Jefferson-Wooden is the first woman since the Jamaican Shelly-Ann Fraser-Pryce in 2013 to win the 100-200 sprint double at the Worlds. Her margins of victory in Tokyo were Bolt-like: 0.15 seconds in the 100m and 0.46 seconds in the 200m. Her timings were the fourth (100m) and eighth (200m) fastest ever recorded.
McLaughlin-Lavrone, the world’s pre-eminent 400m hurdler for the past five years — she has set or broken the world record six times since 2021 and won gold medals in both the Tokyo and Paris Olympics — inexplicably decided to switch to the 400-flat earlier this year. Her run at the Worlds was the second-fastest in history, within two-tenths of a second of the time set by Koch 40 years ago.
And so, through these two champions, born six seasons and 700 miles apart, the suspicious gap with the Dirty ’80s was narrowed at long last.
Though the Jamaican trio of Elaine Thomson-Herah, Shelly-Ann Fraser-Pryce and Shericka Jackson pushed closer and closer to the 100m and 200m marks over the past decade, and the Frenchwoman Marie Jose-Perec got within 0.65 seconds of the 400m record in the late 1990s, the final step has proved elusive.
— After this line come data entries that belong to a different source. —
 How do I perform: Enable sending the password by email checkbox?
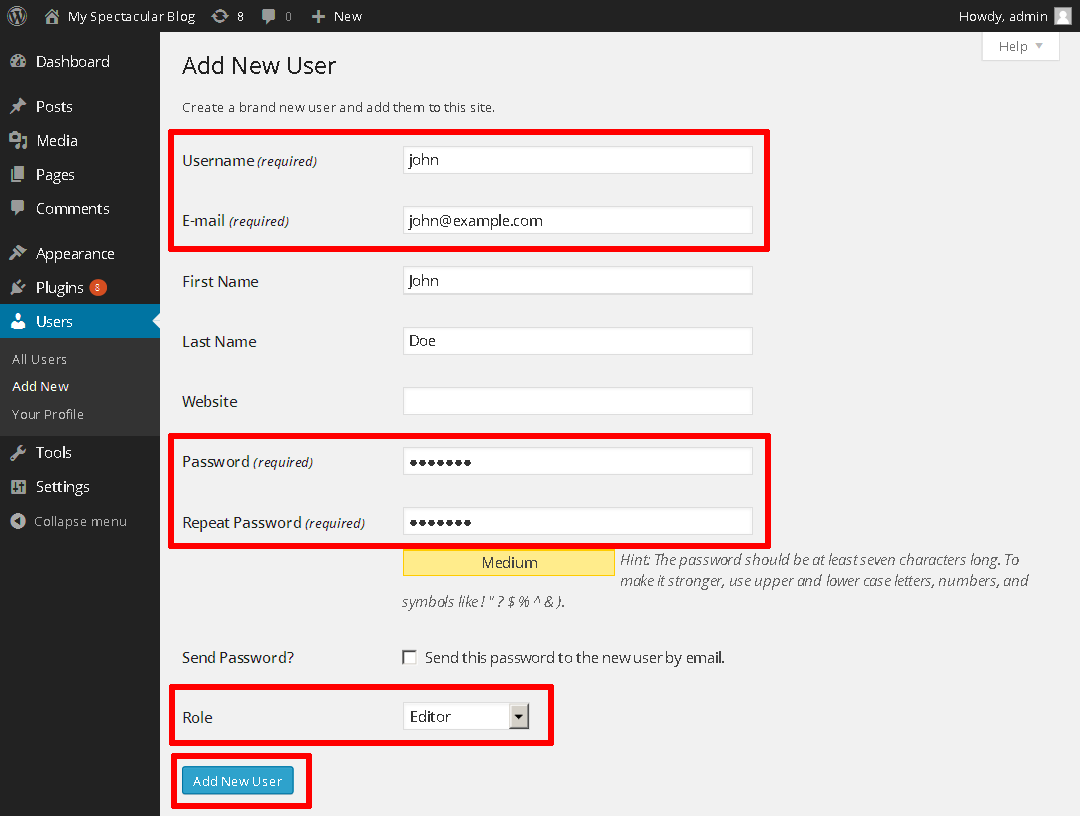409,657
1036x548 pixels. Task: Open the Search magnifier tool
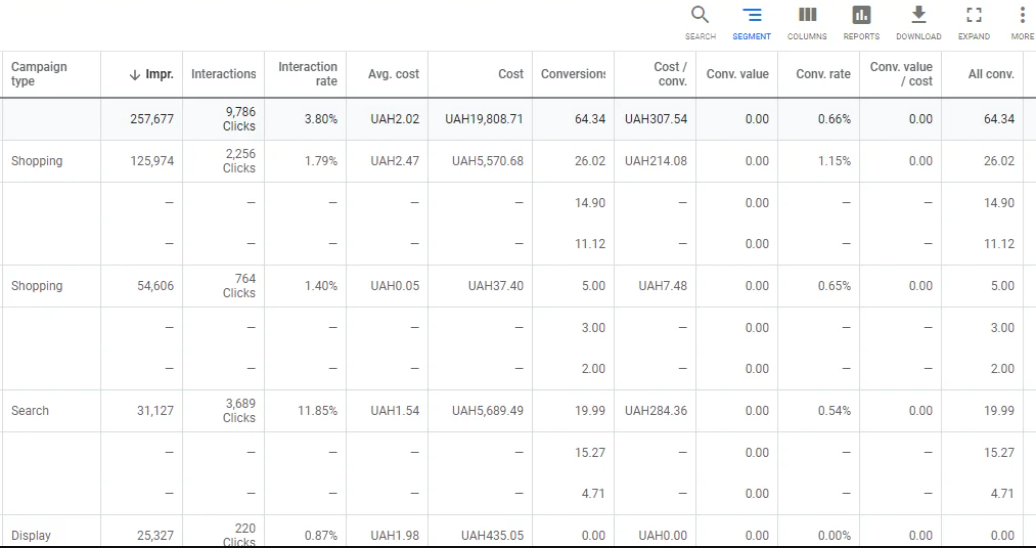click(700, 15)
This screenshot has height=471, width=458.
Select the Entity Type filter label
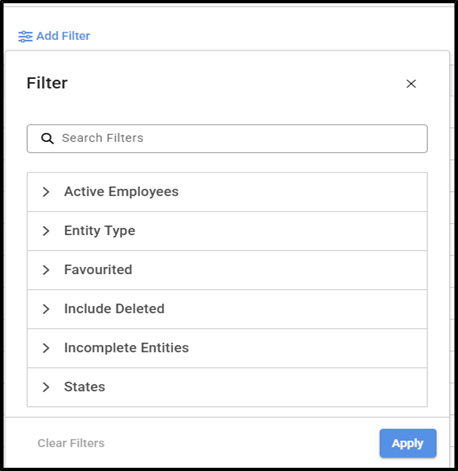100,231
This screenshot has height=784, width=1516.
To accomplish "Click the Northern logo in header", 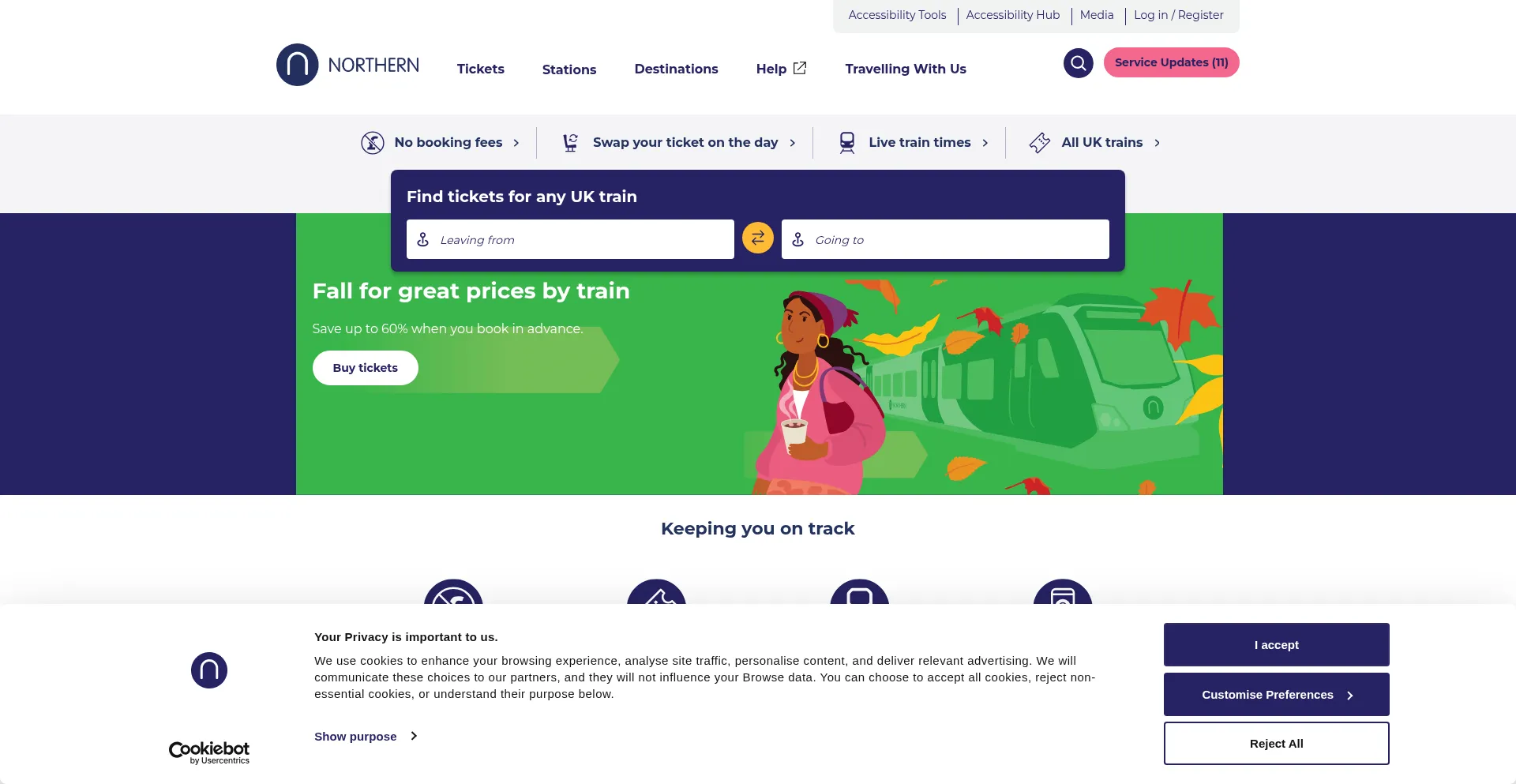I will [x=347, y=65].
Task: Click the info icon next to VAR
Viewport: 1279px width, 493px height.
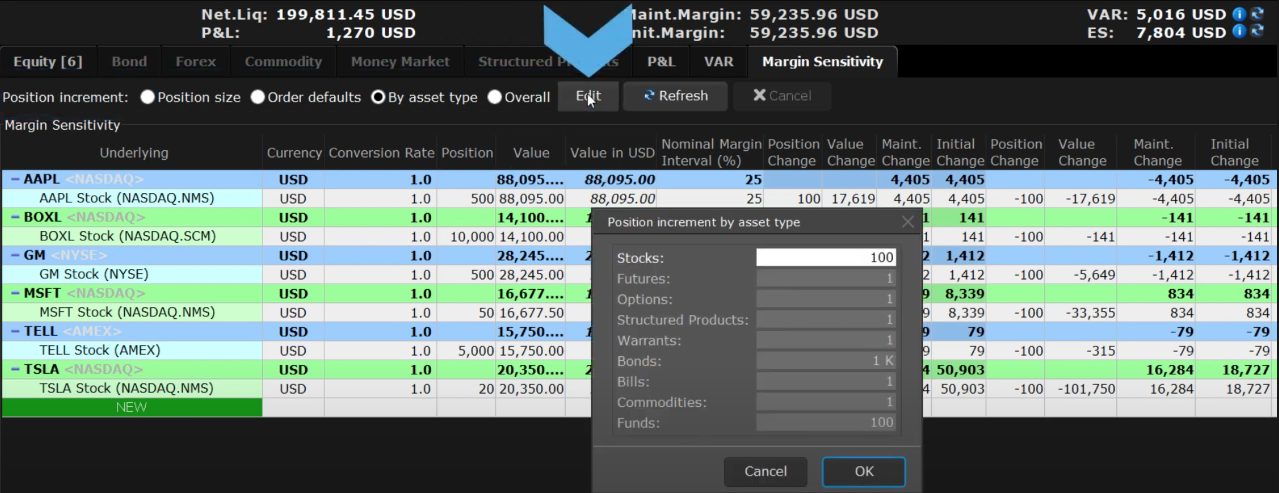Action: click(1240, 14)
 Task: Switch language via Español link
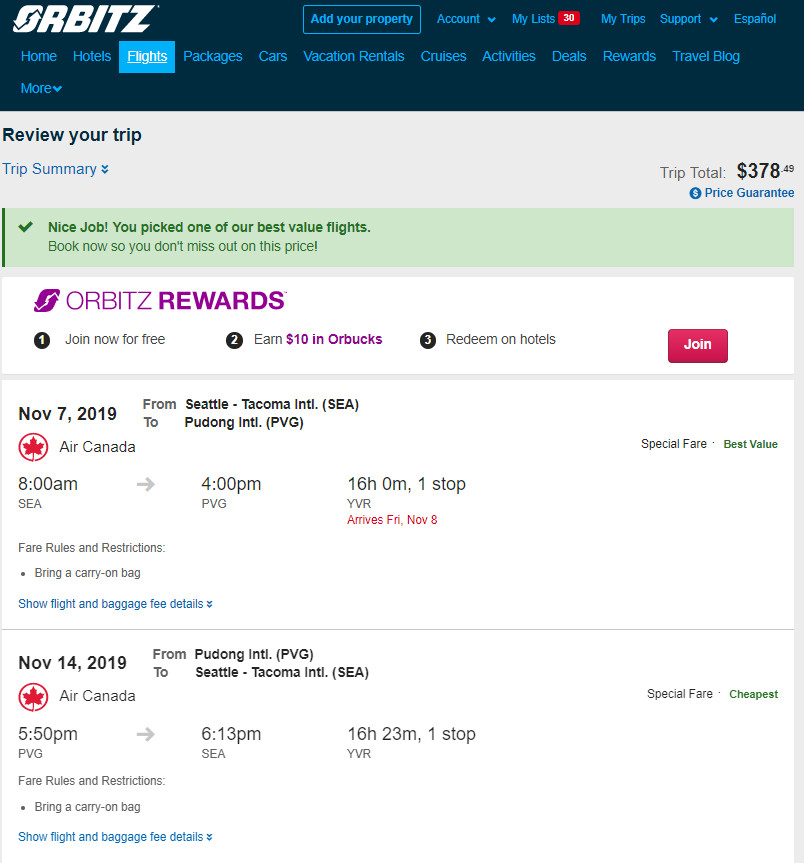pos(754,19)
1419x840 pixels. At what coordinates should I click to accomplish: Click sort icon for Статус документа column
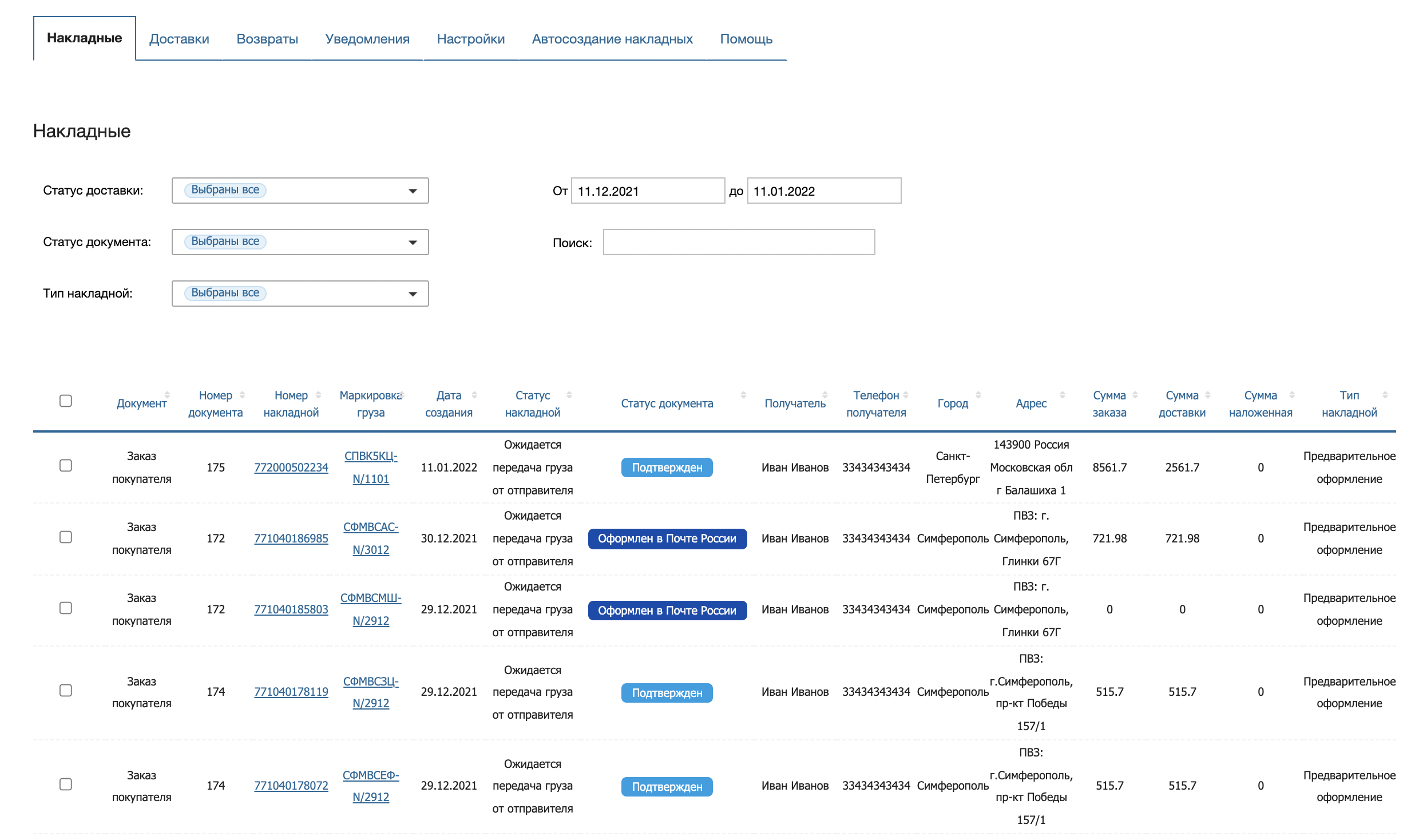tap(743, 395)
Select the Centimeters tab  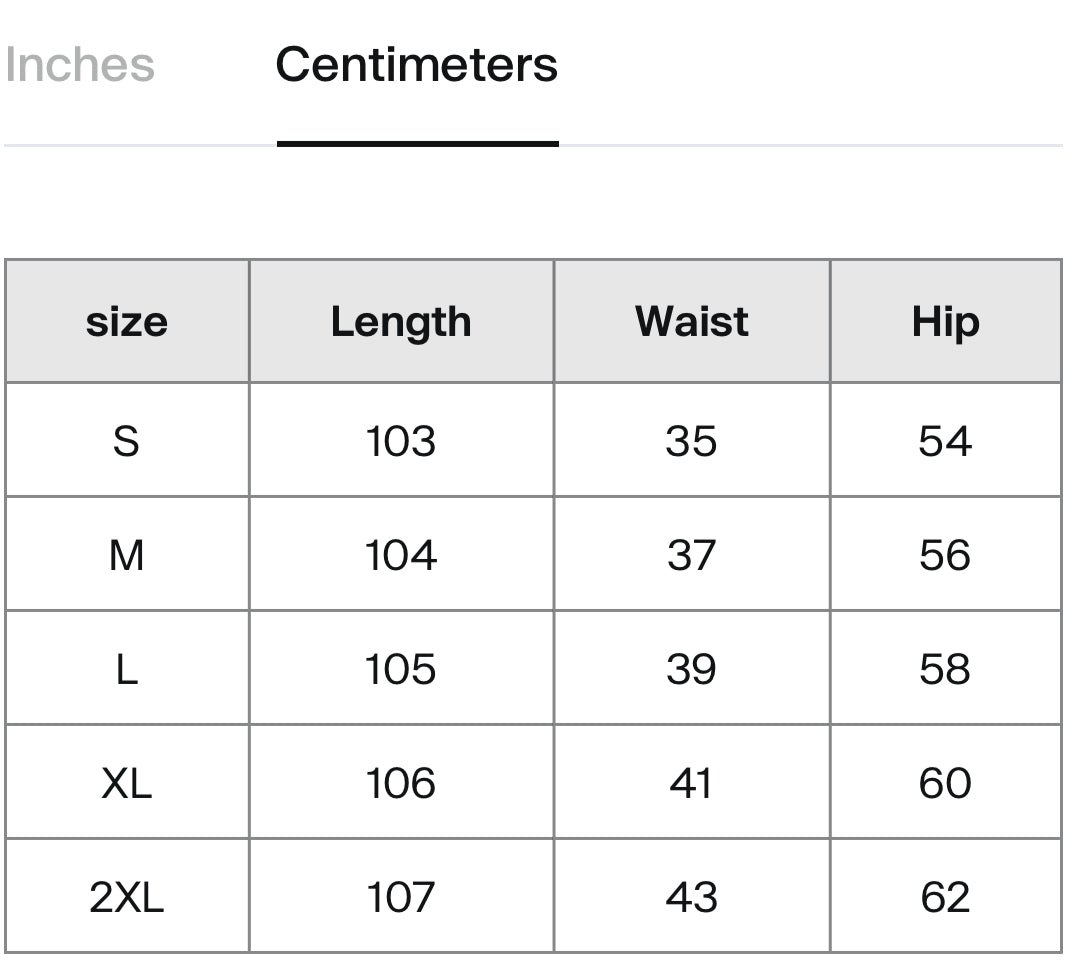(417, 66)
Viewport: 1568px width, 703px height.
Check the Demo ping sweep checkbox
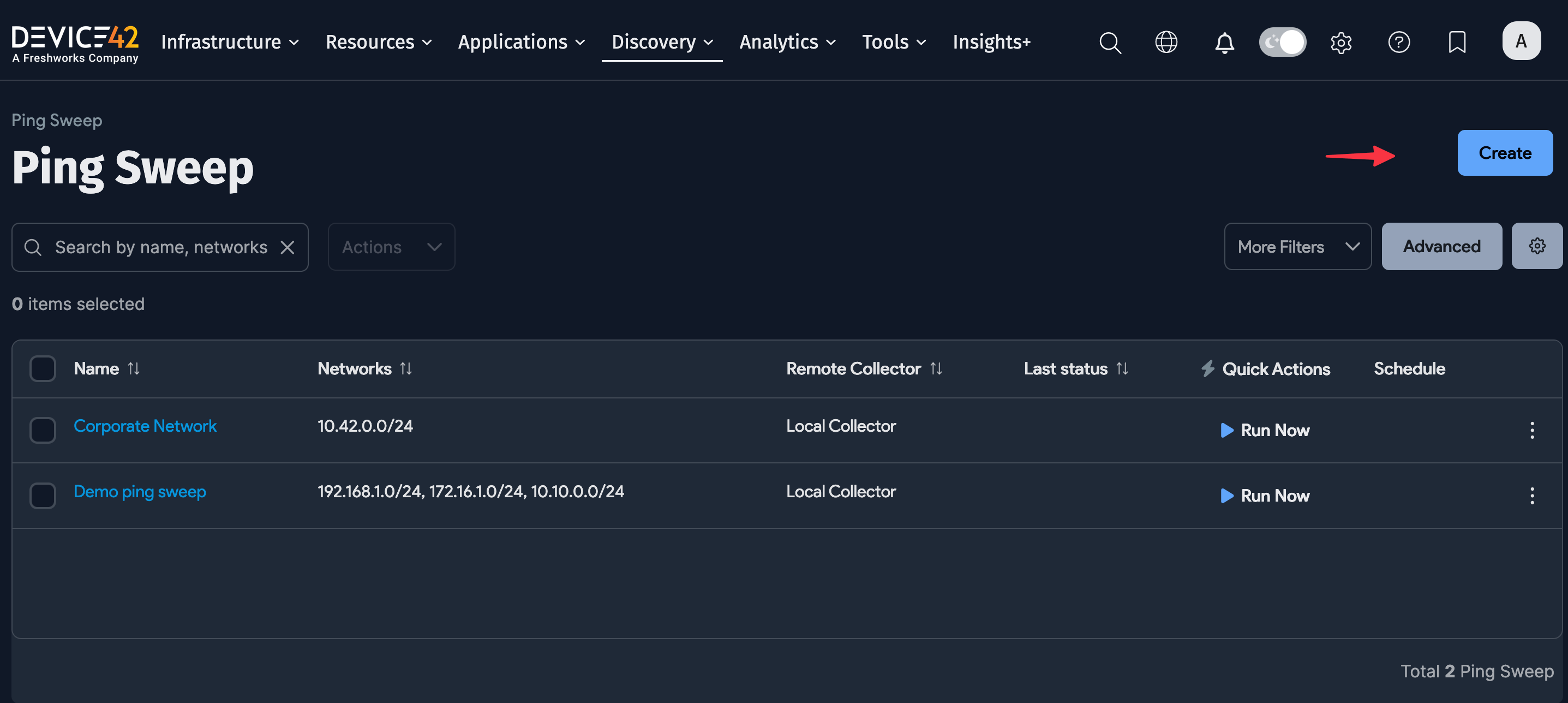pos(43,495)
It was fitting that Fraser-Pryce, now 38, finished sixth when Jefferson-Wooden won the 100m gold at the Worlds to complete the passing of the baton. In the 400m final, McLaughlin-Lavronne’s winning time of 47.78 was just 0.2 seconds faster than that of the Dominican Republic’s Mariliedy Paulino, who won silver but ran the third-fastest 400m ever.
The sign of a simultaneous revolution across the three sprints is here at last. At Tokyo 2025, Jefferson-Wooden and McLaughlin-Lavronne infused new life into women’s athletics. It feels, and not a moment too soon, like we’re closer than ever to finally moving on.